## THE PROBLEM
Extract from the entries below, exactly as given, only the lines from the line containing "Hem (54, 65)" to the line containing "Registrazione (320, 177)", both lines included.

## DATA SHOWN
┏━━

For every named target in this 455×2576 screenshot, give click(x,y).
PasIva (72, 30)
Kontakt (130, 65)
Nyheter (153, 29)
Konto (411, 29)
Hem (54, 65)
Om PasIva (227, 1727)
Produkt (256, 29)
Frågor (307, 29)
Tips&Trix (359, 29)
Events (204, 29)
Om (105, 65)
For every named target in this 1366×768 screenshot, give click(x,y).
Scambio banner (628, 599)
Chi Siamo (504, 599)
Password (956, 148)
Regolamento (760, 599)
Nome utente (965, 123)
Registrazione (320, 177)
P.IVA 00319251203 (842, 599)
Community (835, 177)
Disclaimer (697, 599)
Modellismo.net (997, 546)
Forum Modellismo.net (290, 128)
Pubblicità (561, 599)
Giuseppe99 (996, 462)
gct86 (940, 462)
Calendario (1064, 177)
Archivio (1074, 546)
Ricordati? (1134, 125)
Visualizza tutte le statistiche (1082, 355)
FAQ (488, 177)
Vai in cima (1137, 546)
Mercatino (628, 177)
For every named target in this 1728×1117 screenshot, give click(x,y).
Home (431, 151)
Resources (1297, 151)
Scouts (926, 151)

┗━━

## ANSWER TO THIS PROBLEM
Hem (54, 65)
Om PasIva (227, 1727)
Produkt (256, 29)
Frågor (307, 29)
Tips&Trix (359, 29)
Events (204, 29)
Om (105, 65)
For every named target in this 1366×768 screenshot, give click(x,y).
Scambio banner (628, 599)
Chi Siamo (504, 599)
Password (956, 148)
Regolamento (760, 599)
Nome utente (965, 123)
Registrazione (320, 177)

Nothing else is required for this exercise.